Господи Твоя несметная Чаша — не моя она — под нею подломилась шея жизнь душа нога моя

Тогда бездонная свирепая вода под ним навеки с визгом треснула да

раскололась раздалась разшлась

Господи! Ты зол! И значит есмь

Ты если кара есть Твоя! —

Он радостно вскричал на донные пески глухие беспробудные блаженными ступнями навек опускаясь нисходя

Тогда Господь сказал: Певец! теперь ты веришь! и за это поверну

верну возьму тебя я вспять!..

Осанна! Аллилуйя! Ааааа...

Тогда очнулся Мандельштам ногами утопая упадая в шелковых податливых душистых льнущих словно губы полуночной колыбельной матери песках песках песках

Осанна! Аллилуйя! аааа...

Окрест него родимая пустыня...

Нощь...

Египет хворых фараонов...

Тьма как тьма сладчайшая утробы материнской...
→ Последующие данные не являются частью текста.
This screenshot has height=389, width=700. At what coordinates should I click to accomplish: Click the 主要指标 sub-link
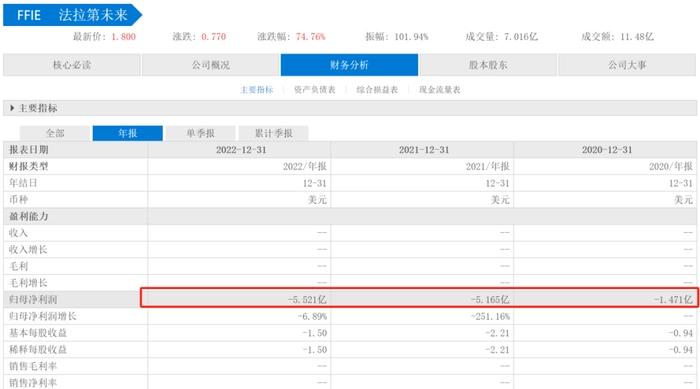pyautogui.click(x=257, y=90)
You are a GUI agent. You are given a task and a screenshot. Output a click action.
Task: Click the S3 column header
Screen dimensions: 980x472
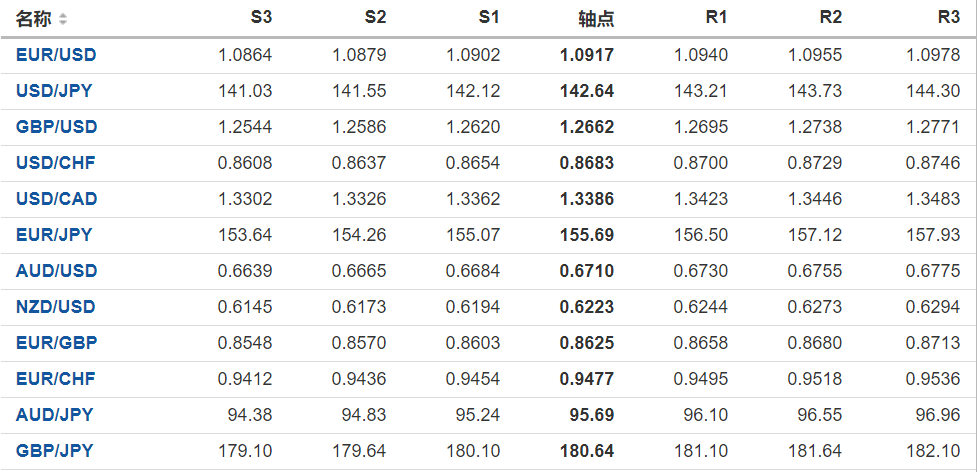coord(260,18)
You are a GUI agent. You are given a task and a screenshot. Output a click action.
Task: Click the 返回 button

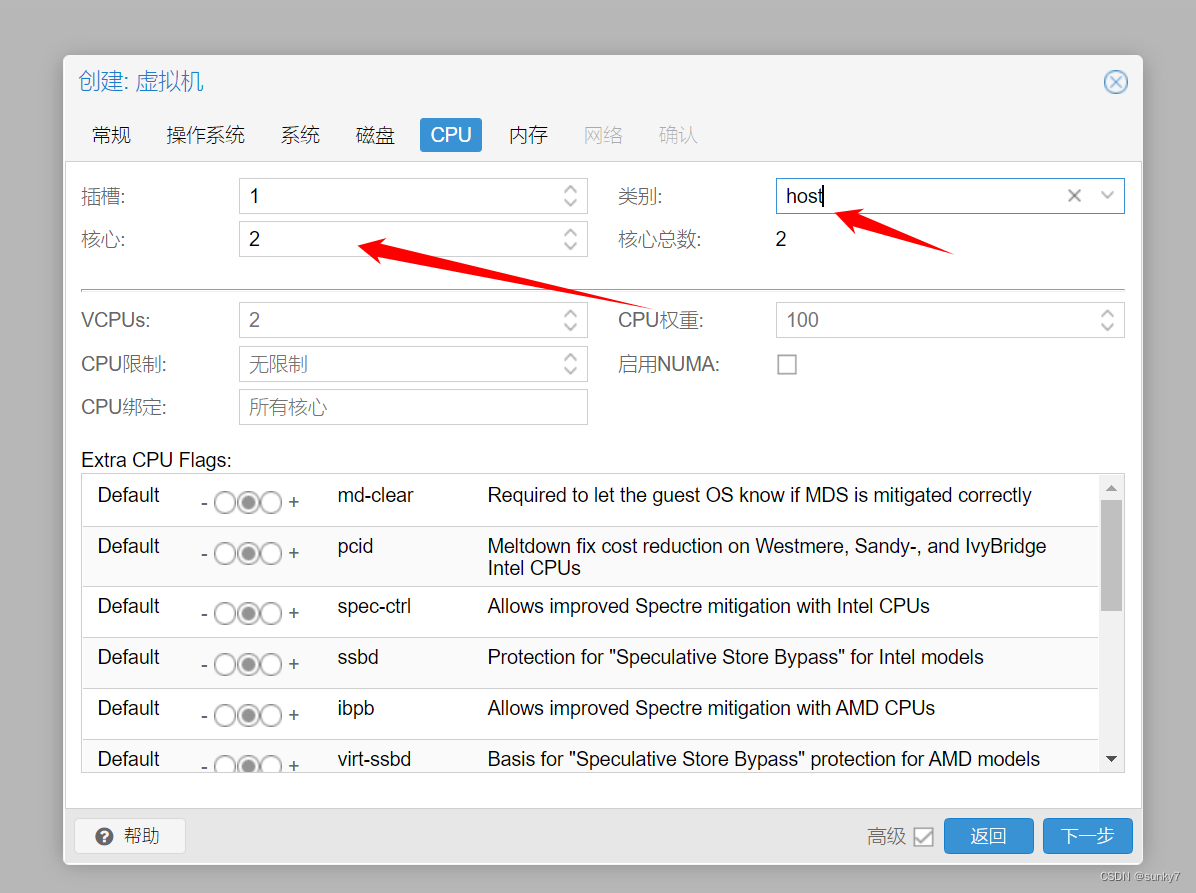pos(988,836)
Саксаульный куст-терновник куст-кровавник пламенеющий поодаль

Божий Зрак...

На весь свет блеющая блаженная свежезакланная неповинная овца...
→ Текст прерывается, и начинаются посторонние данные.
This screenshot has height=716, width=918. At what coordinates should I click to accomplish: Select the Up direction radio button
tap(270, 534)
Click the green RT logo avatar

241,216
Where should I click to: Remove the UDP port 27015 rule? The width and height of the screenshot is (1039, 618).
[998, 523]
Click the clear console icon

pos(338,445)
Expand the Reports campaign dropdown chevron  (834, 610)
Осанна... Аллилуйя... ааааа...

— Авель! Каин! Дети!.. Пора спать!..— кличет за барханом Ева перво-мать...

А в небесах а в небесах а в низких жгучих небесах горящий как библейская месопотамская ассиро-вавилонская солома шар вселенский поводырь слепых племен-народов алмаз костер колодезь пламени Иакова Давидова Иисусова триединая триипостасная падучая погромная громокипящая целебная Звезда

Шалом шалом нетленная в барханах тленных вечная кочующая Пирамида Ладья Яхве родина верблюдица трехгорбая трехглазая текучая моя

Шалом кочующая родина моя

Из гранитной Чаши Петербурга он испил и бессмертье вкусил

Кто смело пьет из отравленной чаши — тот бессмертен тот обречен на вечную жизнь Аминь.

 

Памяти Яна Эбнера

Друг мой мерклый ты манишь меня из цветущих из быстротекущих из быстроцветущих урюков

Друг мой друг мой ты манишь меня из цветущих урюков урюков урюков

Друг мой мерклый ты манишь меня из цветущих цветущих цветущих из пенноцветущих из пеннобегущих пчелиных пчелиных урюков урюков урюков из пчелиных из здешних урюков Друг мой!
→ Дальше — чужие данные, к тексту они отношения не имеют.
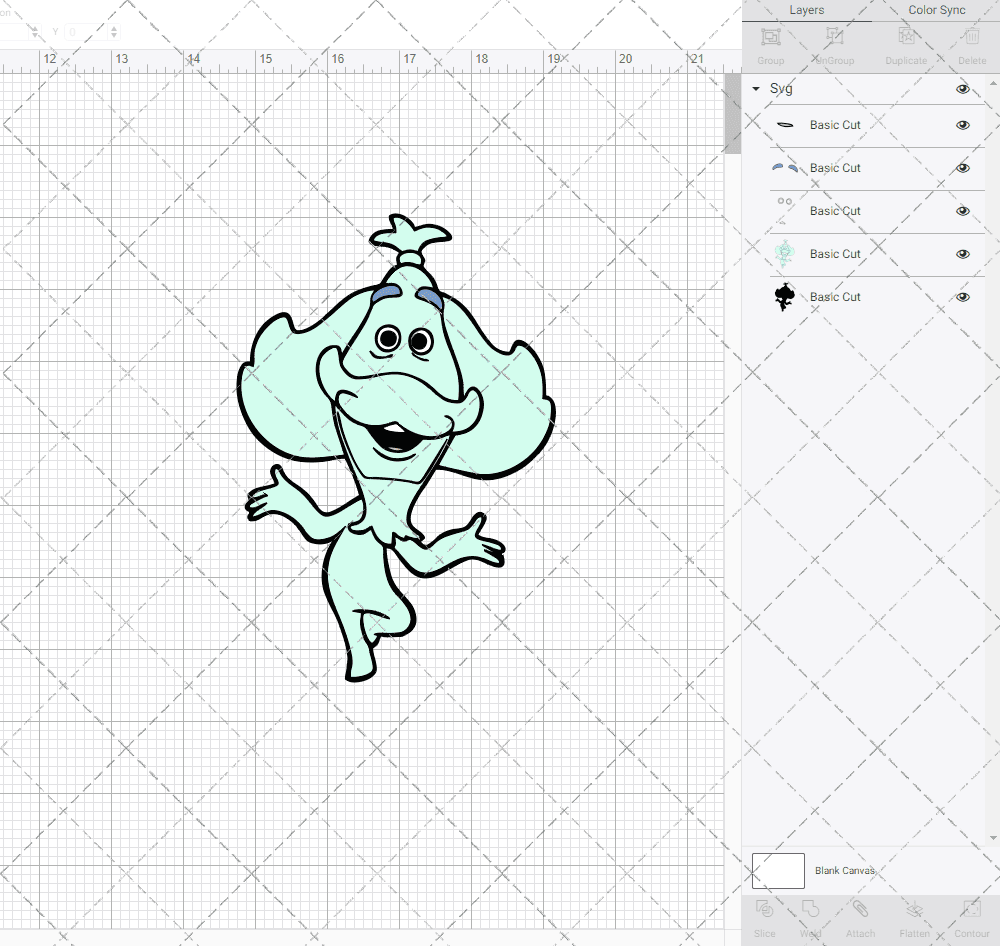Toggle visibility of the eyebrows layer
Viewport: 1000px width, 946px height.
click(963, 168)
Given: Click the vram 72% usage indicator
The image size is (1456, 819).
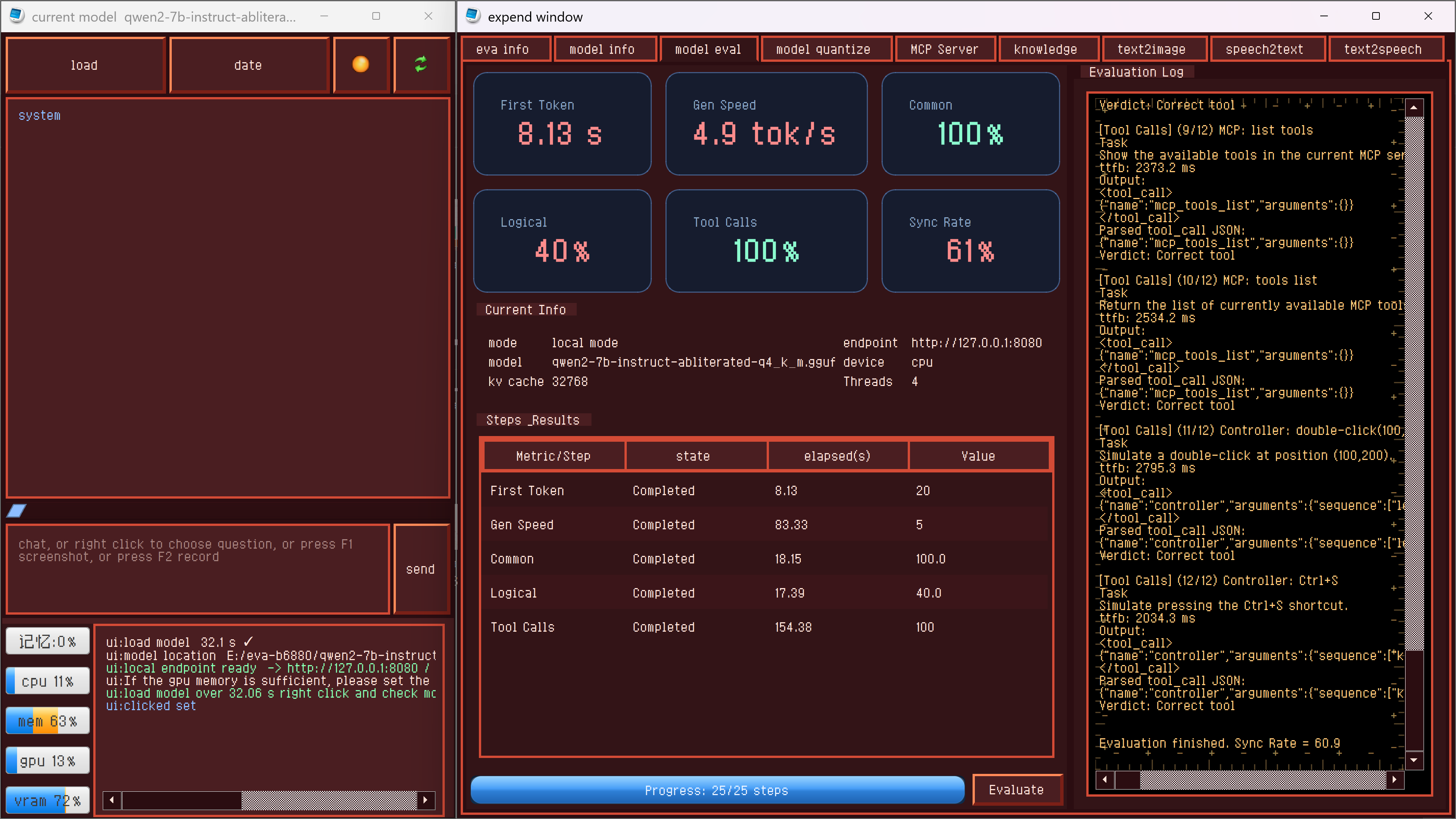Looking at the screenshot, I should click(47, 800).
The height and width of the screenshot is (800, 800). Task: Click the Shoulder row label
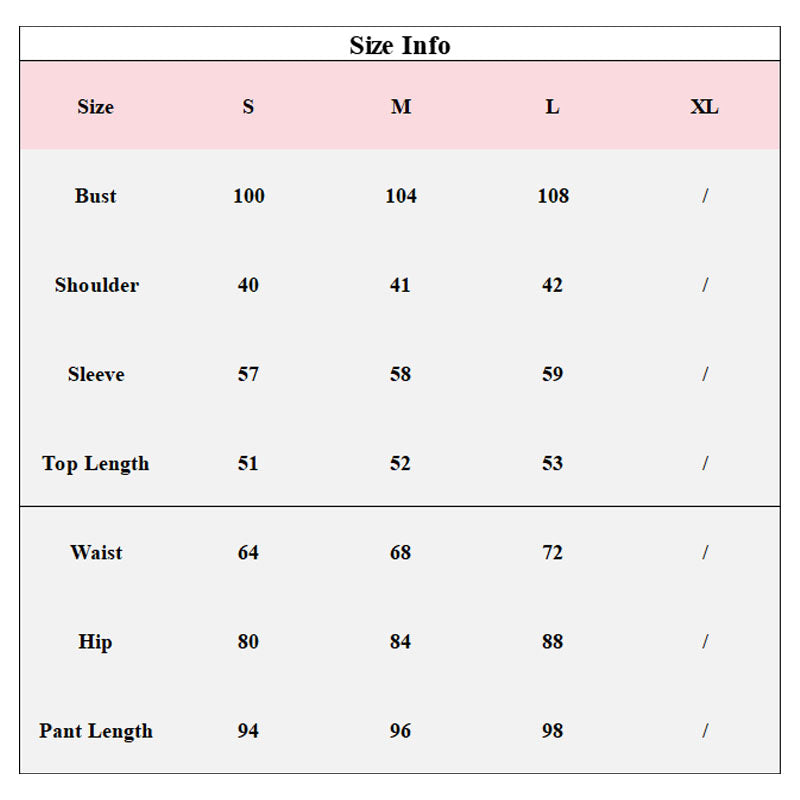(x=96, y=285)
Мерклый мертвый ты манишь меня из живых из пчелиных из здешних урюков

Друг мой те манишь оттуда оттуда оттуда

Друг мой друг

Мой ивовый друг мой

Ты машешь ты машешь из осиянных из здешних из живых кудрявых

как Азии агнцы урюков урюков урюков

Друг мой ты машешь ты машешь — не манишь не манишь не манишь

Друг мой а мне почудилось манишь а ты ты машешь улыбчив в избыточных во проливчатых во родимых в пчелиных урюках урюках урюках

Друг мой прощай да прости мне живому средь этих урюков средь

кротких средь склонных медовых средь божьих

Друг мой друг мой и я скоро скоро

Друг мой ты машешь а мне почудилось манишь

Друг мой прости что почудилось что почудилось

Друг мой! Я плачу в цветущих урюках

Господь! Помилуй душу иудея в русских снегах в дальних в погребальных в лютых...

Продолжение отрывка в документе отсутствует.